> **ACTIVITY**
Set down again exactly the lines of the listing below that fall between the line holding "Click the retweet count of 9" and the line holding "This screenshot has height=606, width=865.", inclusive.
------------------------------------------------------------
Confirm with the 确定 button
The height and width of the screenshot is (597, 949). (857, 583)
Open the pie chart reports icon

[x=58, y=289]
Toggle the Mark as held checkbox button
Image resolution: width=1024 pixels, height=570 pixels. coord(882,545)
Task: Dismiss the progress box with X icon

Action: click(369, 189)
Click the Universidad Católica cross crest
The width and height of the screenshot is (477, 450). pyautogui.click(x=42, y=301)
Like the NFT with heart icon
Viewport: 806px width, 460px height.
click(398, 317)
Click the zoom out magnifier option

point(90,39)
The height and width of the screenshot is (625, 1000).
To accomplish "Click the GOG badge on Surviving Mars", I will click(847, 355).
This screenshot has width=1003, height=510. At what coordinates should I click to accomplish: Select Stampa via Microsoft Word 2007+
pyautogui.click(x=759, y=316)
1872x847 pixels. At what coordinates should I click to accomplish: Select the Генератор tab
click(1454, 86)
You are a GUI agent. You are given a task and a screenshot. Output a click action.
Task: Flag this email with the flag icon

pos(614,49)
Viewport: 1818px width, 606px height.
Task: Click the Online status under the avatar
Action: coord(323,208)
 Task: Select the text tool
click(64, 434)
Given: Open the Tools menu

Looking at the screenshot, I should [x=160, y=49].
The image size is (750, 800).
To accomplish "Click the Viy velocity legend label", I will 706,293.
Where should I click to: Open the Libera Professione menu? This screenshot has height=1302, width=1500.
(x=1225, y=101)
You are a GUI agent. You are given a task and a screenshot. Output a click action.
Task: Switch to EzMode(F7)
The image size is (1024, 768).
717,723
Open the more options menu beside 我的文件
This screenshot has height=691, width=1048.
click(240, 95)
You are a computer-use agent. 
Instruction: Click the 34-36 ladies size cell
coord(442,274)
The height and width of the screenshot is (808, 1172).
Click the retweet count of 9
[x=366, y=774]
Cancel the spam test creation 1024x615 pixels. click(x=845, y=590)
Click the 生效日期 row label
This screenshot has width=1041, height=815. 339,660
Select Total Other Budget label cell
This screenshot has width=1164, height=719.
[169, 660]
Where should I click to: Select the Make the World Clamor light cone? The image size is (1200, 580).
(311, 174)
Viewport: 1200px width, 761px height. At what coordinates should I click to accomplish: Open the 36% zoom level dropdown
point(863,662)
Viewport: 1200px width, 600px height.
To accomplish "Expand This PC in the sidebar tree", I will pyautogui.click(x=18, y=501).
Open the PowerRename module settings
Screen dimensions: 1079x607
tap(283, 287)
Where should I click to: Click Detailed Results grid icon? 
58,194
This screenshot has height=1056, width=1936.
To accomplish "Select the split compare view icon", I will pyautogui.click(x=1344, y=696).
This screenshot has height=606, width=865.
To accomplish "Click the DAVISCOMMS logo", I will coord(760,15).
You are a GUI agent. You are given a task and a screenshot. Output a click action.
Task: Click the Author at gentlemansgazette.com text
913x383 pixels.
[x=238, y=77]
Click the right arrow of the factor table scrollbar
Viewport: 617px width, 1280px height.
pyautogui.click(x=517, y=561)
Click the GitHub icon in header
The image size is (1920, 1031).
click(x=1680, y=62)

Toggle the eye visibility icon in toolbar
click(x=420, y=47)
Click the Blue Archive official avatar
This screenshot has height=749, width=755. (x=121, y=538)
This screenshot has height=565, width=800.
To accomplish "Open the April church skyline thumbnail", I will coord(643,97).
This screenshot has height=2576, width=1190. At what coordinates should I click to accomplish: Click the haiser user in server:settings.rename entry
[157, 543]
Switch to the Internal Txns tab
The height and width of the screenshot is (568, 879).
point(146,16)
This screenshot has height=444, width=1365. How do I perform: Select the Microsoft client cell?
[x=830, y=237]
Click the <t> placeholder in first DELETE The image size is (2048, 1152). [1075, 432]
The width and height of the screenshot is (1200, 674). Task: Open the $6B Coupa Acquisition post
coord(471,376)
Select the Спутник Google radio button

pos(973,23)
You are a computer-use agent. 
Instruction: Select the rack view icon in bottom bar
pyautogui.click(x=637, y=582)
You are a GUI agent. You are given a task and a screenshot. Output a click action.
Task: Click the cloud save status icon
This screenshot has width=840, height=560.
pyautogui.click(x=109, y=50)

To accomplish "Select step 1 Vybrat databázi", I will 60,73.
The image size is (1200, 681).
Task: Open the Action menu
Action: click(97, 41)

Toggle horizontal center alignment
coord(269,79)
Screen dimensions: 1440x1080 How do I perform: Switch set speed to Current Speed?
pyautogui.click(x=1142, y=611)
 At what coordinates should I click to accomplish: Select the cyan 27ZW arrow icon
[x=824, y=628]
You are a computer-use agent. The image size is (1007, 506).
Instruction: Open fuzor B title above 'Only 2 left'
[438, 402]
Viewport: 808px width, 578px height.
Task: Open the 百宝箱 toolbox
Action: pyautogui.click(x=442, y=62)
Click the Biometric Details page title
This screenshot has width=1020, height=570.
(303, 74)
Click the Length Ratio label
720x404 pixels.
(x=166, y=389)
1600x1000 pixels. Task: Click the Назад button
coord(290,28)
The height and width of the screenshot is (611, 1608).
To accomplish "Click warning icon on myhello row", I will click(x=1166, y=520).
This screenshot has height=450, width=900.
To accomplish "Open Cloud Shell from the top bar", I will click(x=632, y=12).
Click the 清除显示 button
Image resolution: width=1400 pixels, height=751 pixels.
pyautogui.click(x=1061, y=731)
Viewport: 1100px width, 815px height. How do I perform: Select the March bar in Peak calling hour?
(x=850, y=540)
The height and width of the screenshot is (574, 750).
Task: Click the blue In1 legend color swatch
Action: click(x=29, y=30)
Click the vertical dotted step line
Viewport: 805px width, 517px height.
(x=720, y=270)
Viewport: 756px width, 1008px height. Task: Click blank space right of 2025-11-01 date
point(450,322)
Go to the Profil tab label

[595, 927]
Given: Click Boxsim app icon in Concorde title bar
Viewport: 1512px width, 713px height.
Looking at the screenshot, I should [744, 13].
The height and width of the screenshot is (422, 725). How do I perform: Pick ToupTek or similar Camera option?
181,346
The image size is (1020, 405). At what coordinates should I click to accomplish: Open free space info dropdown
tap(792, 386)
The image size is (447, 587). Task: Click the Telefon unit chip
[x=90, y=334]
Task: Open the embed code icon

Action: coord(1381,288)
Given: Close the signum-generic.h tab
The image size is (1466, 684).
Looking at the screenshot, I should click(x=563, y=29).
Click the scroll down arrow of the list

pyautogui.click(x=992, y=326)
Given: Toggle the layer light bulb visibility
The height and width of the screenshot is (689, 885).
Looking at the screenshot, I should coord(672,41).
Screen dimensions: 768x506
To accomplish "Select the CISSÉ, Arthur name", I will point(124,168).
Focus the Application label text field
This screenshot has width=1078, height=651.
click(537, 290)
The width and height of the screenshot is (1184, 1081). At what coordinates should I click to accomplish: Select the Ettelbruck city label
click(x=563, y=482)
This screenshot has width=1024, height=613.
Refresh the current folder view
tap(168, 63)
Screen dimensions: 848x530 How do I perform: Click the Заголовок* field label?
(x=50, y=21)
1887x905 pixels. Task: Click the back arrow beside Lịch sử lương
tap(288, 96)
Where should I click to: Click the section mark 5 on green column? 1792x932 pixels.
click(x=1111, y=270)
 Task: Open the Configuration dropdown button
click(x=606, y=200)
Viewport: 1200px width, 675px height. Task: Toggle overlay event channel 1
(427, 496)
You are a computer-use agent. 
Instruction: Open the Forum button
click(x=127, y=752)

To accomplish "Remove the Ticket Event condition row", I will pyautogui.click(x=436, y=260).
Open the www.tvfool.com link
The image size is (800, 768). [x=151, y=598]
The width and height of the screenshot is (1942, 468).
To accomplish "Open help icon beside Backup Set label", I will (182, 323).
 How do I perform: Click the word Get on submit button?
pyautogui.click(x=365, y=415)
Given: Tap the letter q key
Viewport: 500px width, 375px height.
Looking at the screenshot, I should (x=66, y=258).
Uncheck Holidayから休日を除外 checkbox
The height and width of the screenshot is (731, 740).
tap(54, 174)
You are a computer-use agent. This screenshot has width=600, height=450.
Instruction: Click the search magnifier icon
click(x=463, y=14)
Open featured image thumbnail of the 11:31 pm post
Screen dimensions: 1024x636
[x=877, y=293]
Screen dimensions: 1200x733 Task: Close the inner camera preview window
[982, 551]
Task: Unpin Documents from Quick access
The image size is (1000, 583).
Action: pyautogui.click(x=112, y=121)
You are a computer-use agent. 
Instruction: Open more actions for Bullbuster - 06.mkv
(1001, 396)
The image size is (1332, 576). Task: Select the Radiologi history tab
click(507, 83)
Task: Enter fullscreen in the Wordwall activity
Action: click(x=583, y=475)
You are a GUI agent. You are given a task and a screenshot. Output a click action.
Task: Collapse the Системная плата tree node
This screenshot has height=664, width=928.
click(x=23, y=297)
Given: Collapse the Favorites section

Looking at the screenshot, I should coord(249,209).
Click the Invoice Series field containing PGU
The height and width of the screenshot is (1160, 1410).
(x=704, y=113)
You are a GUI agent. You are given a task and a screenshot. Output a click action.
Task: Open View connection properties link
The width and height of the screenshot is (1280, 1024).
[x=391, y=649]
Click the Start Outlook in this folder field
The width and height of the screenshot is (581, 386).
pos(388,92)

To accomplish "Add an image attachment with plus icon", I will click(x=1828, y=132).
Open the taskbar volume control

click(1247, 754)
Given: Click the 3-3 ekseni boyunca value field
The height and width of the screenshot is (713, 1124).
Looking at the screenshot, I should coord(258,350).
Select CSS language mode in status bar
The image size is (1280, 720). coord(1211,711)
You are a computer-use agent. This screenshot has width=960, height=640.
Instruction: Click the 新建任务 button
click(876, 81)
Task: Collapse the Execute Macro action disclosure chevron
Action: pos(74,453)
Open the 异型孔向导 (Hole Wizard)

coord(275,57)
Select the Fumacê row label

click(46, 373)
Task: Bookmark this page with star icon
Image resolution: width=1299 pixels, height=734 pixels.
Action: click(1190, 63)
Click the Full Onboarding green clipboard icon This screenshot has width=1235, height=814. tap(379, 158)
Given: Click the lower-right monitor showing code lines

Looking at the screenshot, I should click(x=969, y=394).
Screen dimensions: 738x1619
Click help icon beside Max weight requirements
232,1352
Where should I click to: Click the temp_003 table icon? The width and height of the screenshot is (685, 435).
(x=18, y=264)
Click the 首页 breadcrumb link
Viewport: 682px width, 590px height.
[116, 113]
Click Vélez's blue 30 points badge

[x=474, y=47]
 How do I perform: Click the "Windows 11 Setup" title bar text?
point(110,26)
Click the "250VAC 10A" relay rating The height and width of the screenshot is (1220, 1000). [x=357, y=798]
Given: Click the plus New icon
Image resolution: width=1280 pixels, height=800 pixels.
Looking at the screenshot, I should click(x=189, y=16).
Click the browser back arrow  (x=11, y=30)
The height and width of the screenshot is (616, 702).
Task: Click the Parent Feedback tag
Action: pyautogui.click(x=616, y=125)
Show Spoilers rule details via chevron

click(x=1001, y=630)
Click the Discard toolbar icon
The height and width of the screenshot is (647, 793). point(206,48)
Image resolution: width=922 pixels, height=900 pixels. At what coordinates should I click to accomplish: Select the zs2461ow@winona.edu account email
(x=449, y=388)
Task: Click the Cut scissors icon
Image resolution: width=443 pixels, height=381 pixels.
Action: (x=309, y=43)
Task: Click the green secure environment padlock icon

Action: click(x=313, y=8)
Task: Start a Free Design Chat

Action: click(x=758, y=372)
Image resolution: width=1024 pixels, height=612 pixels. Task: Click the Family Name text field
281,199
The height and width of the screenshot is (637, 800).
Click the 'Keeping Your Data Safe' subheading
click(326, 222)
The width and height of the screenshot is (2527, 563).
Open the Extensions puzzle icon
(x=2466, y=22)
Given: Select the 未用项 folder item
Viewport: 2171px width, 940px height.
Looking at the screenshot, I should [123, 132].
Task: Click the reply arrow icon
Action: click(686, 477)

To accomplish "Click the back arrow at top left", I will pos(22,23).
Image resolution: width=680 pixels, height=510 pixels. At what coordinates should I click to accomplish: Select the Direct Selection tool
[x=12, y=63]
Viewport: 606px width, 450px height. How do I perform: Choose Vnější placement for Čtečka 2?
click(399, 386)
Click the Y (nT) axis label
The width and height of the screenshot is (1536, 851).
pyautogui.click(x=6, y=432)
------------------------------------------------------------
> **FINAL ANSWER**
Click the retweet count of 9
[x=366, y=774]
Cancel the spam test creation 1024x615 pixels. click(x=845, y=590)
Click the 生效日期 row label
This screenshot has width=1041, height=815. 339,660
Select Total Other Budget label cell
This screenshot has width=1164, height=719.
[169, 660]
Where should I click to: Select the Make the World Clamor light cone? The image size is (1200, 580).
(311, 174)
Viewport: 1200px width, 761px height. At what coordinates should I click to accomplish: Open the 36% zoom level dropdown
point(863,662)
Viewport: 1200px width, 600px height.
To accomplish "Expand This PC in the sidebar tree", I will pyautogui.click(x=18, y=501).
Open the PowerRename module settings
Screen dimensions: 1079x607
tap(283, 287)
Where should I click to: Click Detailed Results grid icon? 
58,194
This screenshot has height=1056, width=1936.
To accomplish "Select the split compare view icon", I will pyautogui.click(x=1344, y=696).
This screenshot has height=606, width=865.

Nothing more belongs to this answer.